• **Work task**
Continue the article on soil health and World Soil Day from the point where it stops.

• **Passage provided**
● ● ● ●
The key ingredient in a resilient food supply: healthy soil

Dec. 5 is World Soil Day.

Dec. 5 is World Soil Day.

Last year, the United Nations General Assembly declared December 5th as World Soil Day. This annual event aims to “connect people with soils and raise awareness of their critical importance in our lives.”

As the Food and Agriculture Organization of the U.N. notes, we often ignore soil’s key role in our food systems, climate, and in sustaining biodiversity. Today, 33 percent of the planet’s soils are considered degraded – and this has vast implications for meeting the world’s growing demand for food.

In honor of World Soil Day, I asked Nick Goeser, Ph.D., soil health and sustainability manager for the National Corn Growers Association, to elaborate on why soil really matters.

How is soil health tied to food production?

Nick Goeser, Ph.D., of the National Corn Growers Association

Many research studies have illustrated how farm management practices can improve or reduce the ability of a soil to produce food consistently. For example, soil management practices resulting in erosion have been tied to yield reductions of up to 90 percent across the globe.
● ● ● ●
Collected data

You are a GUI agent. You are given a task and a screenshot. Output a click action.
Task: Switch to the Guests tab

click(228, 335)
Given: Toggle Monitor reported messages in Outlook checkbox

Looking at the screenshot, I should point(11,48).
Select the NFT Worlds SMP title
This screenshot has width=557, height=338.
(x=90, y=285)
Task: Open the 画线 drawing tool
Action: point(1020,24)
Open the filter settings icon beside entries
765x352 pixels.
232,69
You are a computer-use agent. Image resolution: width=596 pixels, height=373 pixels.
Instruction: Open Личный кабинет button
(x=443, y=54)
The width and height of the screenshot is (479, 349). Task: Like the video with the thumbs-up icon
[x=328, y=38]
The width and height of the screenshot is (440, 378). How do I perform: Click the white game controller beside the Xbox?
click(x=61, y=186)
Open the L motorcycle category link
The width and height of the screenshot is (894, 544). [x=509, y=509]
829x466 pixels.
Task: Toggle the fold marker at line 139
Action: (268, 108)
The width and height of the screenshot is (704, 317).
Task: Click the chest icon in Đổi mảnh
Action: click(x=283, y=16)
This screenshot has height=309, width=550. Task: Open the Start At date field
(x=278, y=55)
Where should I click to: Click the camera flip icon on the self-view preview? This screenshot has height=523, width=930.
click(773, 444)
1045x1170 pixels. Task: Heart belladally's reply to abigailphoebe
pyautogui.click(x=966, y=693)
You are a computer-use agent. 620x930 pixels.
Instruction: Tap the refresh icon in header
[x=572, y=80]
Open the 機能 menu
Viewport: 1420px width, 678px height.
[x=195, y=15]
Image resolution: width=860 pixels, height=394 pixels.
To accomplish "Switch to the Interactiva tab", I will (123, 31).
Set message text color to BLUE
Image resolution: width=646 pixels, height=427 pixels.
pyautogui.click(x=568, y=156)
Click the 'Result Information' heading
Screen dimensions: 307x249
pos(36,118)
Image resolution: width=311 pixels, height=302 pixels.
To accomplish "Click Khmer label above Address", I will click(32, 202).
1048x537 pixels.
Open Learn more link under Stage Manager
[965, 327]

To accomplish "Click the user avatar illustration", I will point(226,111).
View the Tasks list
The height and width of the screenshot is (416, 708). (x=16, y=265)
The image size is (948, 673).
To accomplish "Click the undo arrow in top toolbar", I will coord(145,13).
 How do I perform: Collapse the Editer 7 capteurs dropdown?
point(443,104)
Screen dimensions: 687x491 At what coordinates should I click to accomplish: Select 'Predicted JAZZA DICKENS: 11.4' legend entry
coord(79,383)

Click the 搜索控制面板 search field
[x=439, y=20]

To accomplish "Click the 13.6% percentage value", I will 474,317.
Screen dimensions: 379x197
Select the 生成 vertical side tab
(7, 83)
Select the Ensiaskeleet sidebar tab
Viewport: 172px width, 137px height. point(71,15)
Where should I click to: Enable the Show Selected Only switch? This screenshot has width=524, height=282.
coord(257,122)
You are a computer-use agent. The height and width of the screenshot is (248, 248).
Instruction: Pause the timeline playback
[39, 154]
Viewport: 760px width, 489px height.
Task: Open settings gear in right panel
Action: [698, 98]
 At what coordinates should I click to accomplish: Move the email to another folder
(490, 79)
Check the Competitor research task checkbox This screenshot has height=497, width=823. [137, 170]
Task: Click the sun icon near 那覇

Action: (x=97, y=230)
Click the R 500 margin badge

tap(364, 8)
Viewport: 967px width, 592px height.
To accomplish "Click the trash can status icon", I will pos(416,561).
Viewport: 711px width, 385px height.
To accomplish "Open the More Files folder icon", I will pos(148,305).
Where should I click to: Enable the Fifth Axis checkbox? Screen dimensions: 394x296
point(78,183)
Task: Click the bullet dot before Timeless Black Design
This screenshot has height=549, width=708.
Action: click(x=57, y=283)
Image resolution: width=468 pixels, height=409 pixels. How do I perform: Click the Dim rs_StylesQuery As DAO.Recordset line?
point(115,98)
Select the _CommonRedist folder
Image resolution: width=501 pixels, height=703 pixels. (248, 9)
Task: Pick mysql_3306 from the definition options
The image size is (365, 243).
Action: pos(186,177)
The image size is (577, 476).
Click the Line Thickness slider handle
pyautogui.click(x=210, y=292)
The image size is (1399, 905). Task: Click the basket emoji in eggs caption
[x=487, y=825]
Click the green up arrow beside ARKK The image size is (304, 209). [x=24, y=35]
● ● ● ●
• **Answer to the exercise**
In order to ensure a resilient food supply, we need to protect productive soils and improve impaired soils by adopting best soil management practices.  In addition, we need to keep in mind the time required to see improvements in soil health. Nitrogen, phosphorus, and potassium levels within a soil can be changed within days, but active organic matter, soil stability and active carbon levels can change over years. And soil depth normally changes over thousands of years.

What does it mean for soil to be degraded, and why is degradation a problem?

Soil degradation implies a reduction in soil functioning and soil health. Soils support plant growth. They recycle nutrients, and provide a habitat for soil organisms. A loss of one, or multiple, soil functions will reduce its productivity.

There are many symptoms of soil degradation, including increased crusting, increased erosion, decreased nutrient cycling, reduced water regulation, increased salinization, and increased desertification. These symptoms vary across the United States and the planet and also vary in the time required to reverse the effects. All the symptoms of degradation result in a decrease in soil health and in the ability of a given soil to support the full potential of plant.

What are the biggest threats to soil health in the U.S.?

The biggest threats to soil health in the United States include losses in organic matter, topsoil losses through wind, water and tillage erosion, and prime agricultural land losses to urban expansion. These threats all have a potentially great impact on soil productivity and food production. Although the time required to reverse these losses varies, we do have options available to protect against the threats.

What is the best way to restore soils? What can farmers do to ensure we have healthy soils for future generations?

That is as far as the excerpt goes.